En aquel momento Yumi se arrodilló y la fría nieve acuchilló su piel por debajo de sus gruesos ropajes. Yumi supo que aquella criatura era su salvación, lo supo, lo comprendió y lo aceptó íntegramente. La desconocida era de una piel extremadamente pálida, reforzaba aquella sensación el reflejo de la luna en el hielo, sus ojos lobunos eran grises como la plata pero conservaban algunos ribetes negros. Su pelo era largo, espeso y se rizaba salvajemente azotado por la brisa invernal.


El silencio se heló, sin embargo Yumi supo que la espera no sería muy larga y que resultaría fructífera. La desconocida los miró con algo de orgullo y preocupación. “¡Hijos de mi poder y de mi magia! Sabed pues que vuestras desgracias ya han terminado”


Alzó Yumi la mirada, ya reconfortada. “mas, ¿Quién sois vos?” La diosa saltó a donde estaba Yumi y la hizo levantarse. “Yumi, has de saber que mi nombre es Kendra y soy la diosa de la Oscuridad, y, a partir de ahora vuestra Madre. Velaré por vuestra seguridad, pues os he elegido como pueblo.”


El honor que sintió Yumi era tan ardiente que podría haber fundido toda la nieve del Arkia. Kendra se acercó y atusó el pelo de Yumi, luego la abrazó, aunque sus gestos distaban mucho de ser dulces y maternales. “Eres mi hija, Yumi. Te creé de la mente de Ayumi y he sido yo misma quien ha acabado con la vida de esa falsa elegida de Léin” Kendra pronunció aquella frase amargamente, con resignación, como si removiese hechos del pasado que convenía olvidar. Yumi se sintió indefensa ante aquella deidad, tan fría, tan impasible. Pero poco a poco descubriría que las tinieblas transforman radicalmente.


Yumi experimentó algo de miedo pues es de sobra conocido que los dioses son caprichosos y que su poder los hace aún más indecisos. Temía, pues, que en cuanto Kendra así lo estimase oportuno todo terminaría para ellos.

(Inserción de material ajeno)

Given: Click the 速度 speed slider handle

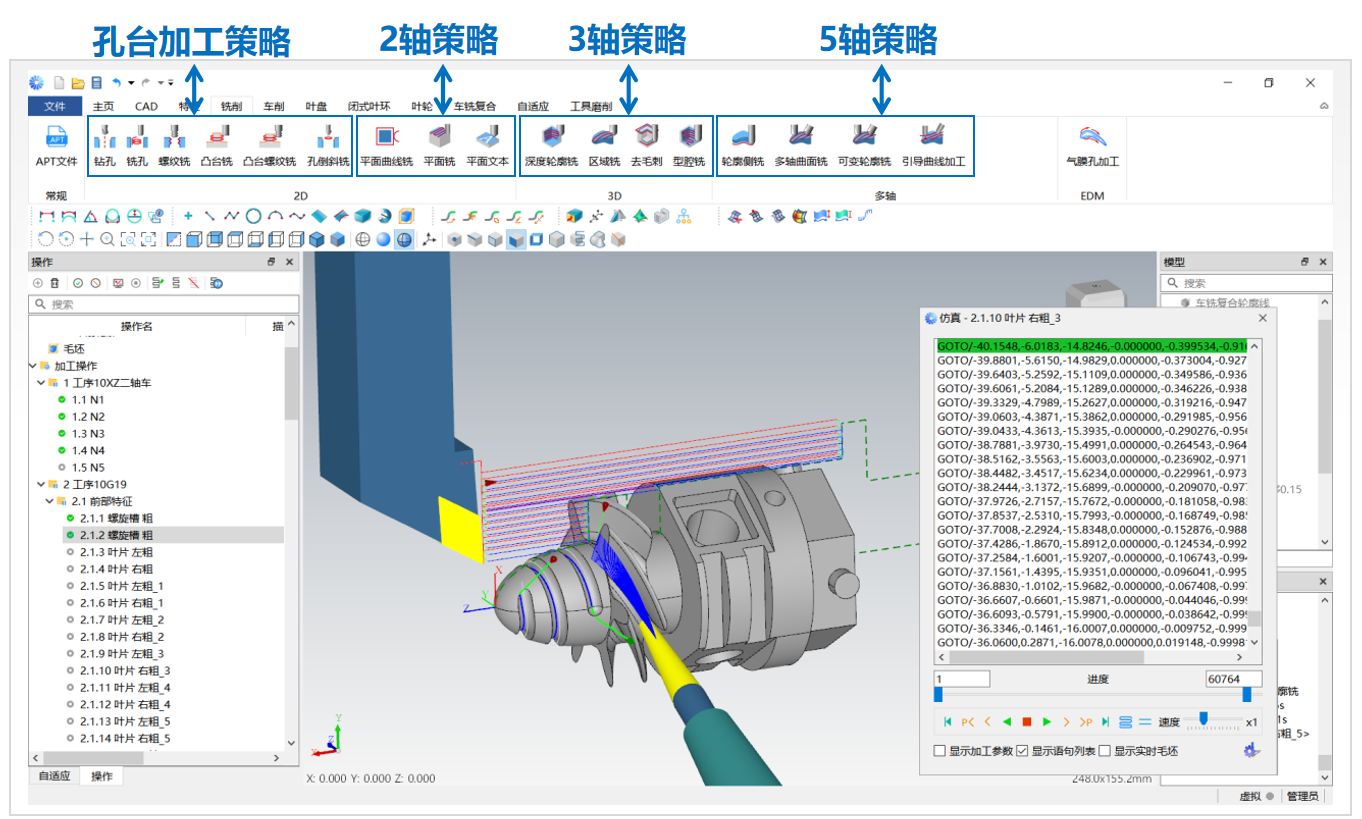Looking at the screenshot, I should pyautogui.click(x=1204, y=718).
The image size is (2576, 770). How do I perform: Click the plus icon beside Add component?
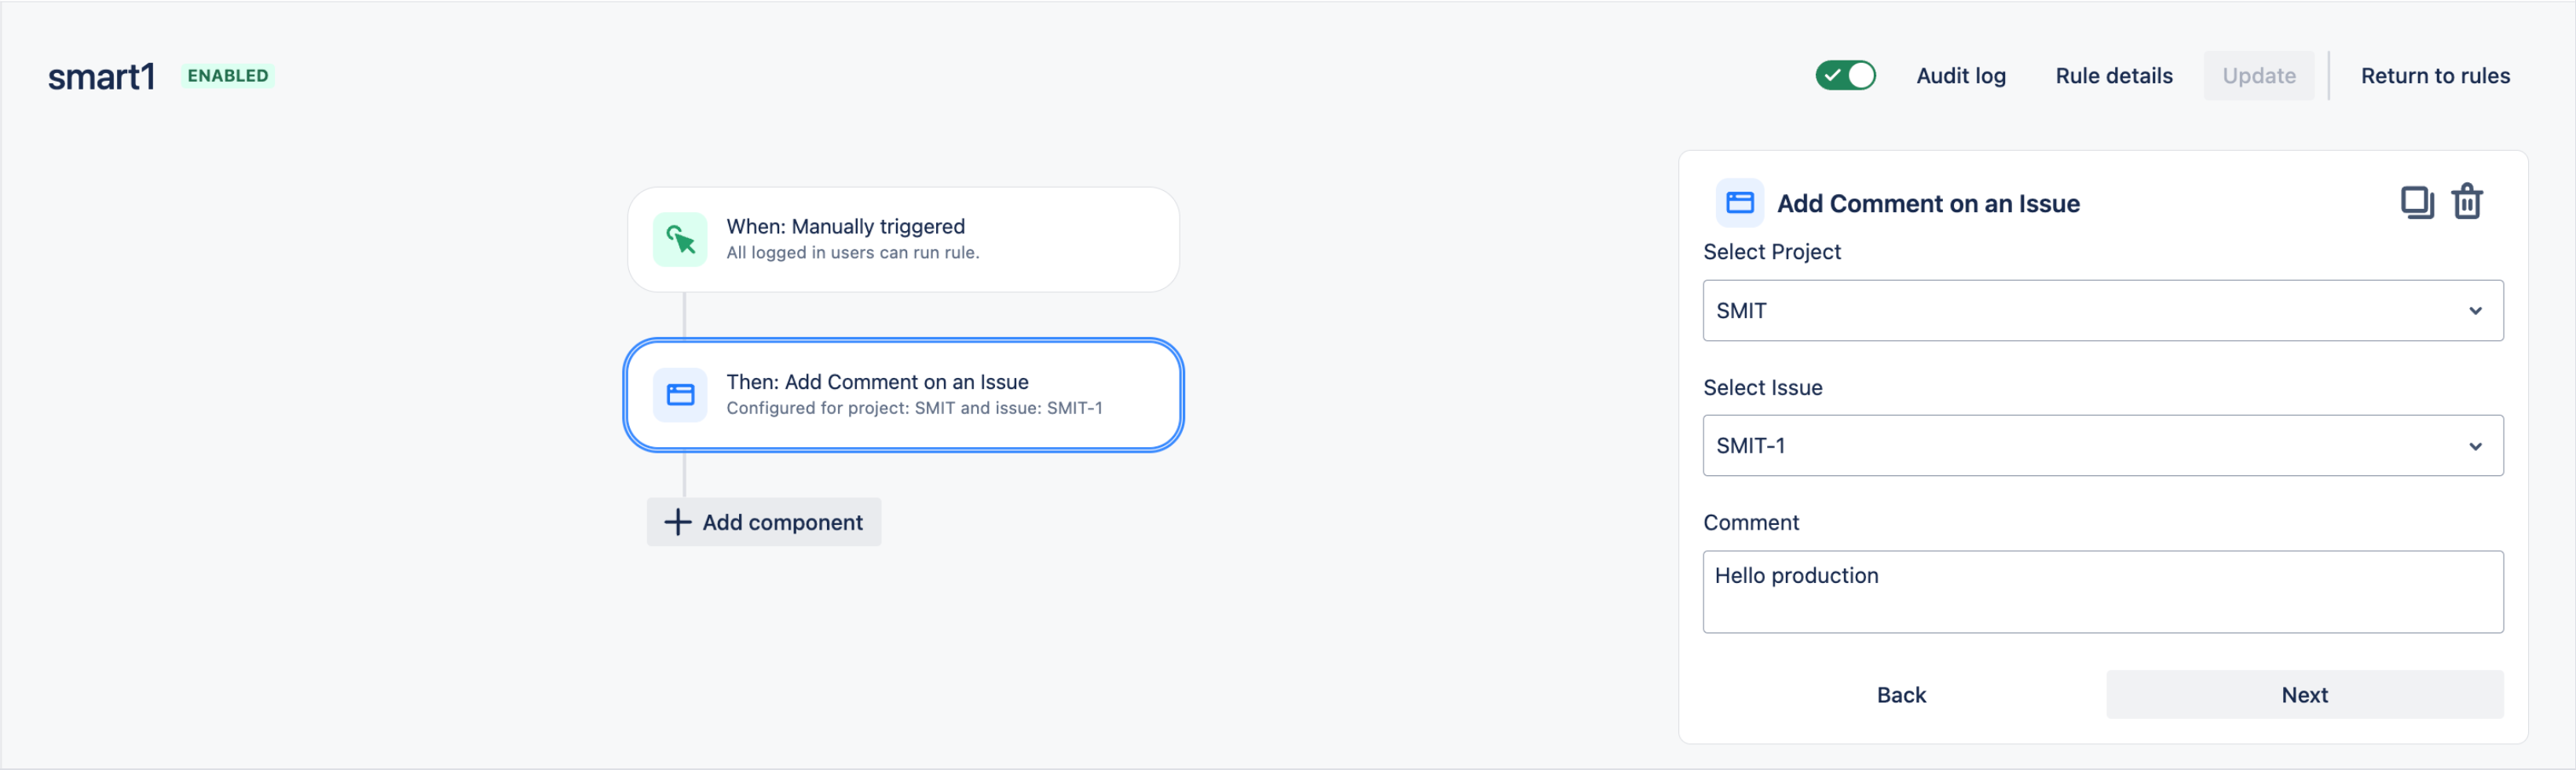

“Hija mía, aún más, Elegida mía, serás mi Hashek” Y es que en aquel lenguaje apenas recordado sonaba de nuevo en los oídos de Yumi, por ello tomó el sobrenombre de Hashek y convirtiose por tanto en Yumi Hashek, guerrera de las sombras, elegida de la oscuridad, emperatriz de la noche y tantos epítetos heroicos recordados con nostalgia. “Y ahora, escúchame. Os conduciré a la gloria pues ahora que Ayumi yace en el Reino Eterno de la Luz es mi voluntad que tú seas la reina de este país y que lo hagas mío.” Yumi advirtió el egoísmo puro de las palabras de la Diosa pero se contuvo pues pensó que Kendra les recompensaría llegado el momento.


Así fue como el pueblo de Yumi se convirtió en el pueblo Arkelio, debido a su intento de alcanzar la cima del monte Arkia.


“No olvides que lo que has de hacer ahora es captar nuevos adeptos. Entiende pues que el horror ante el ataque del más fuerte hará que más de uno se pase a nuestro bando”. Y desapareció.


Encontráronse de nuevo al pie de la montaña y recelaron. Sospecharon de Léin, todo podía ser una estratagema. Sin embargo, fue Yumi quien de nuevo alentó al resto de Arkelios: “¡Vayamos al sur! Busquemos la corte de Leruey y confiemos en Kendra, pues si su palabra es sincera contamos con ventaja.”


Y construyendo su sueño en una nube de humo, sobre una mera esperanza se marcharon a la conquista del trono de Leruey.